Former Whitby white supremacist learns to walk away from hate, shares tips
By Tim Kelly, August 10, 2021
Lauren Manning joined a white supremacist, neo-Nazi group when she was 17 in 2007 after being recruited and spent five years in the underground world of white supremacist hate. She came out of that world in 2012 and now has written a book with her mother
Getting into a white supremacist hate group is fairly easy. Getting out is another matter.
At least according to Lauren Manning, a 31-year-old Whitby woman, who tells her story of five years in various racist hate groups in Walking Away From Hate, a memoir co-written with her mother Jeanette Manning and published in May.
The Mannings explain how Lauren, then 17, fell into and was recruited into joining a hate group in 2007 and how in 2012 she eventually developed the strength to leave. It was several years after that point that she completed her transition away from hate groups and into trying to help others transition from hate to life after hate.
How did you get into hate groups?
Lauren: “I had friends in high school but I could still feel as though I didn’t get along well in a group.

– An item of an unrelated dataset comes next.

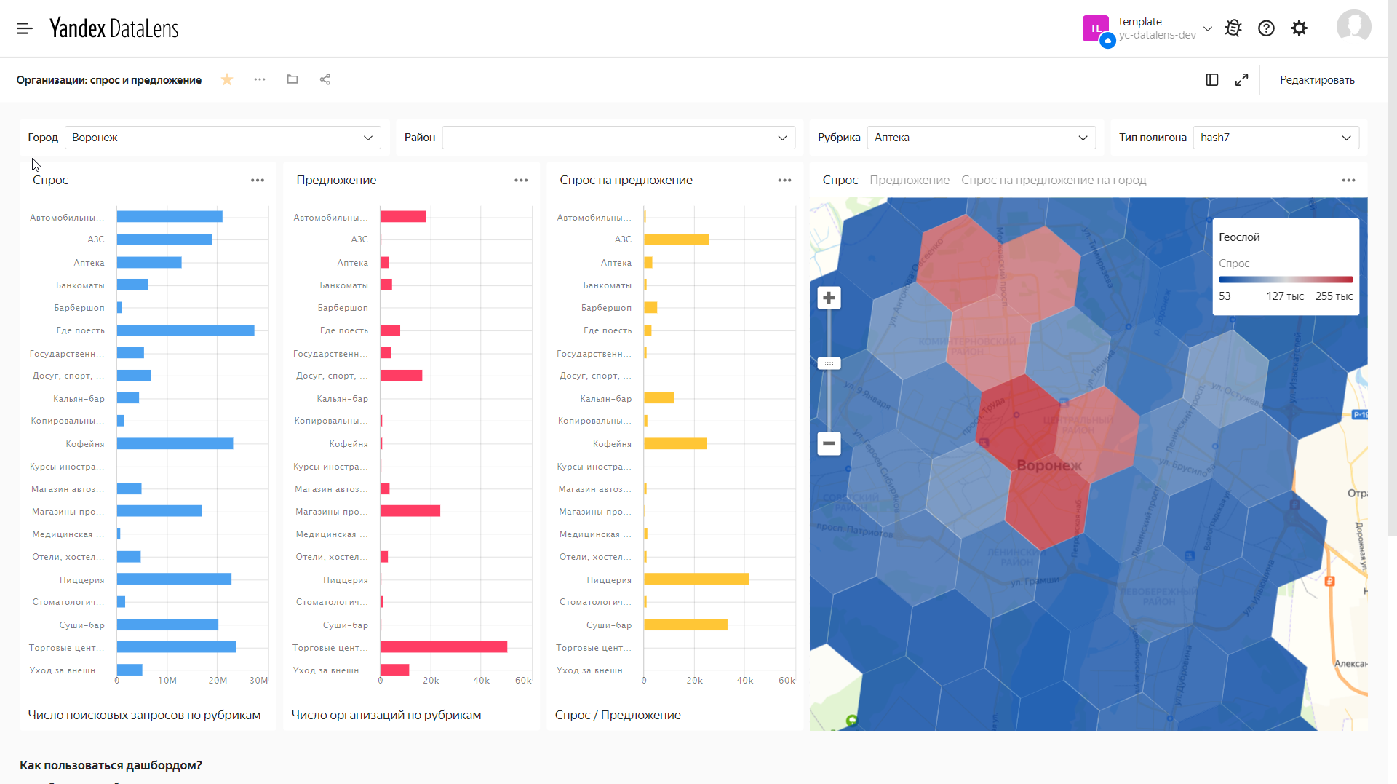Viewport: 1397px width, 784px height.
Task: Switch to Спрос на предложение на город tab
Action: click(x=1054, y=180)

I was looking for a group of people similar to me and when I met all the people in the movement, they were just as angry as I was. The only thing they told me was where I should be directing it (against non-whites).”
Jeanette: “Donny was the recruiter. It wasn’t till after the book and researching for presentations, you realize how smart these recruiters are, they plant their suggestions and get into all these social media platforms and Lauren, said, ‘How did you catch me?’ and he said, “I put out 100 feelers and whoever bites.’”

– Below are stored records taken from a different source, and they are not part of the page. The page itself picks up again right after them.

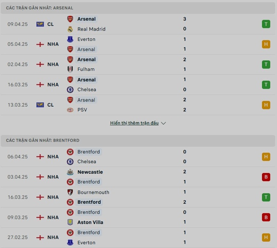
Task: Click the Fulham club crest
Action: (70, 69)

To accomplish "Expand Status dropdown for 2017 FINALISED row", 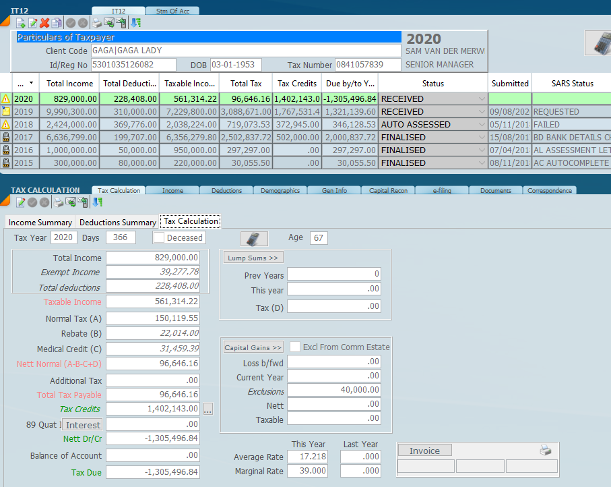I will 481,138.
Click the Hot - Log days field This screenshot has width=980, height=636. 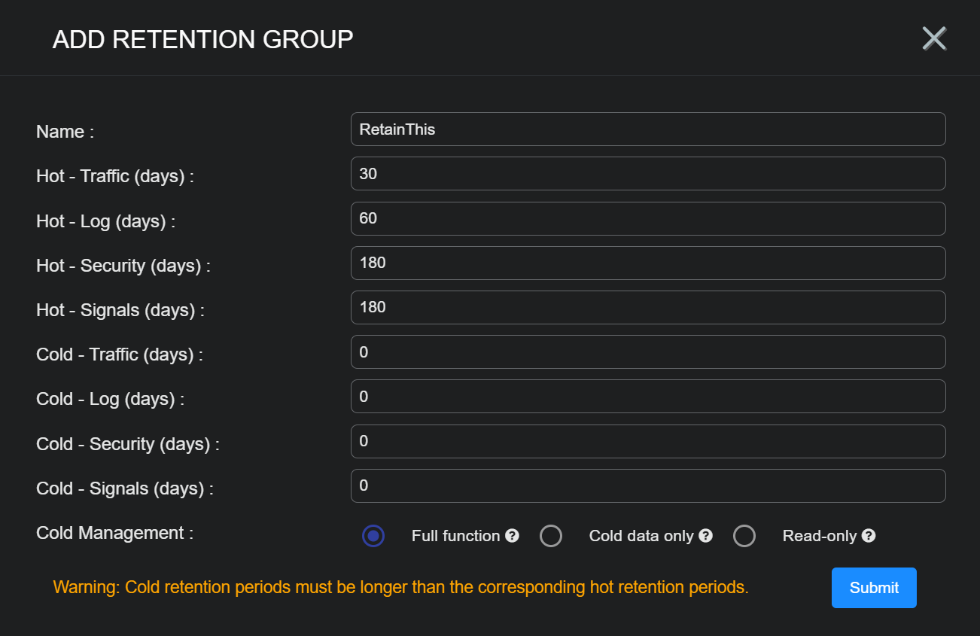coord(647,218)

What is life like in the groups?
Lauren: “When you’re there you develop this day-to-day routine. Wake up, get dressed, look for reasons to hate people… but I beat up the guys in the group. The fights were among ourselves in our group. You bond over negativity and fight with each other.”
How did you get out and why did it take so long (years):
Lauren: “The reason why it took so long is because I thought leaving abruptly would be risky. I was trying to leave another group halfway through the book, and I got jumped. I am going to do it differently now, I’ll gradually step away as if I’m running an errand, I’m going to make it look casual, so no one suspects anything.”
As councillors and speakers with Life After Hate (a non-profit group that helps people leave far-right groups) what do you tell those who have just left hate groups and parents of young people who might get involved in these groups or whose kids are flirting with hate groups?
Jeanette: “We know parents who know their kids are into this and they don’t want to alienate their kids entirely and yet their kids are sneering at their way of life. We tell parents, keep the door open, keep the lines of communication open, you’re not going to like what you hear from your kid, they’ll be cursing and swearing and stuff. But when you get five minutes to talk, remind them of times when you were happy as a family, remind them of things they wanted to do when they were young. Put a little feeler out there and know it might not catch right away, but somewhere down the line.”
Lauren: “What I would typically hear is I still feel like I’m hard-wired, like all these racial slurs still come to mind, how do I get rid of that, how do I physically leave the group, how do I process all the trauma that happened while I was there? Also, what do I do with myself now?
“For a lot of them, it’s hard, there’s a void. It’s up to them to figure out who they are, I’m just helping them figure it out along the way. Sometimes they’ll ask me, what do you do for fun? Some have been introduced to painting and meditation. I ask them what are you struggling with? What are the needs you have that the groups are meeting that could be met elsewhere? Often what I tell people is some things don’t need to change, you just need to find better things to do with it.”
STORY BEHIND THE STORY: Lauren and Jeanette Manning of Whitby know all too well the dangers of racist hate groups. Lauren, then 17, was recruited into one in Toronto in 2007 and didn’t leave until 2012 but it took years before she was able to come to terms with the hate, anger and trauma that built up over that time. The daughter and mother share their story of getting into and out of the group and how to deal with it in a new book, Walking Away From Hate.